Figure 6.. Rhesus macaque population structure and developing macaque models of disease.

(A) A 3D principal component analysis (PCA) based of SNVs filtered for missing call rates > 0.05 or major allele frequency (MAF) < 0.1 from sequencing 853 macaque genomes shows clear separation of Chinese (PC1) genomes (red) and a gradient for Cayo macaques (green) with respect to other Indian macaques (PC2). (B) A PCA excluding Chinese and Cayo populations comparing 771 macaques from different NPRCs.
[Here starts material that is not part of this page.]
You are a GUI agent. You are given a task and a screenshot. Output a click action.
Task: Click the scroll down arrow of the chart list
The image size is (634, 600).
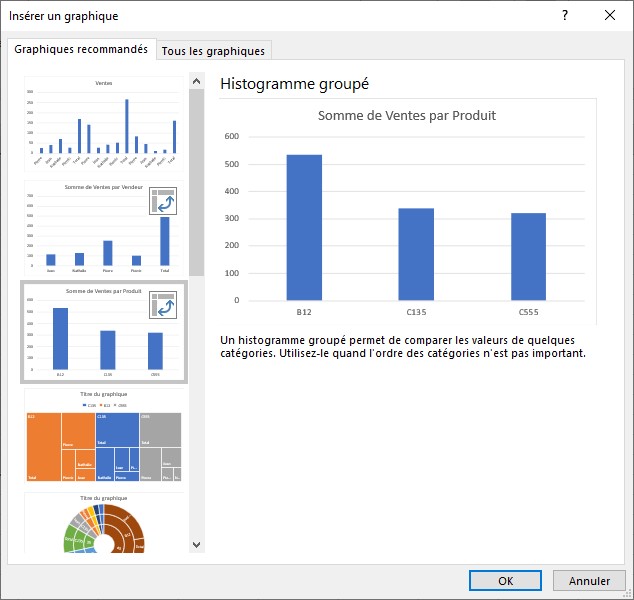[196, 545]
The Cattell–Nelson–Gorsuch (CNG) screen test retained the top three principal components in both PCAs and the percent variance explained calculations are based on those three components. (C) Allele frequency distribution of likely gene-disruptive (LGD) including splice acceptor, splice donor, stop gained, stop loss and start loss variants (red) and missense (blue) variants compared to synonymous changes (green). (D) Genes implicated in human neurodevelopmental disorders (NDDs) showing naturally occurring putatively damaging variants in macaque orthologs. A schematic of damaging missense (blue) variants (CADD >= 25) for NDD genes: MBD5, ARID1B, and SHANK3. For each variant, we indicate the amino acid change| CADD score| allele count. All potentially deleterious mutations are low frequency.